皆が青を通り越して白い顔でコクコクと頷く。


「退治しようとか愚かなことは考えないことね、あんた達が束になってかかっても敵わないほど私の下僕は強いわよ」


万が一に備え、上級冒険者が集団で襲いかかっても敵わないぐらい下僕たちをレベルアップさせておこう。

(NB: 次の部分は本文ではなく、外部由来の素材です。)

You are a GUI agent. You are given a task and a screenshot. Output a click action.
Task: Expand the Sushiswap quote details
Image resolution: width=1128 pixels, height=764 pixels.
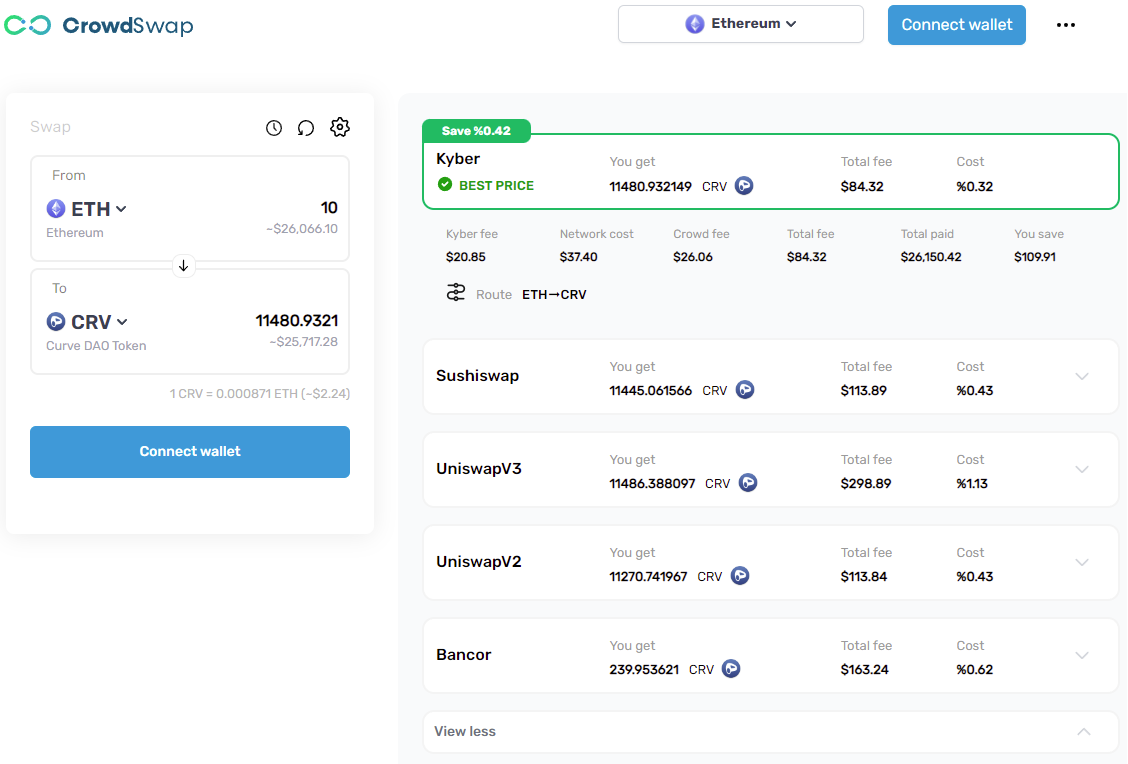click(x=1082, y=376)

よく見ると可愛いし、従順だし、蛇たちに愛着が湧いてしまった。


「部屋で休んでるローザと、ここにいない使用人にも伝えるのよ『聞いてませんでした』なんて言い訳は通らないからね、侯爵分かったかしら?」


「はっ、はいィィィ………っっ!」


侯爵は真っ白な顔で首を高速で縦に振った。


「あっ、そうそう、子爵家から騙し取った持参金と結婚式の費用と新婚旅行の金も返しなさい」


「で、でも……あっ、あの金がないと、侯爵家が……」


「知らないわよそんなの、自分たちでなんとかしなさい。お金を返さないならこの子達の夕飯にするわよ」


下僕のよだれが侯爵の頭にかかり侯爵がブルブルと震える。


「タベテモ、イイ?」


下僕が舌なめずりした。侯爵の顔は真っ白で、口からはエクトプラズムが出ていた。


「かっ、返します! 全額耳を揃えて返しますっっ!! 命ばかりはお助けをっっ!!」


侯爵は号泣しながら、両手を合わせ命乞いをした。


アインスツヴァイドライ、元の大きさに戻っていいわよ」


蛇が小さくなると、全員がホッと息を吐いた。




 



ちなみに侯爵を尿管結石にするのは忘れなかった。


他の人間にもお世話になったお礼に、頭痛、リウマチ、腹痛、腰痛、痛風、幻聴、幻覚、寝るたびに悪夢を見る……この中から二つ三つランダムで選んでプレゼントしておいた。


プレゼントの効果はそうね……にしましょう。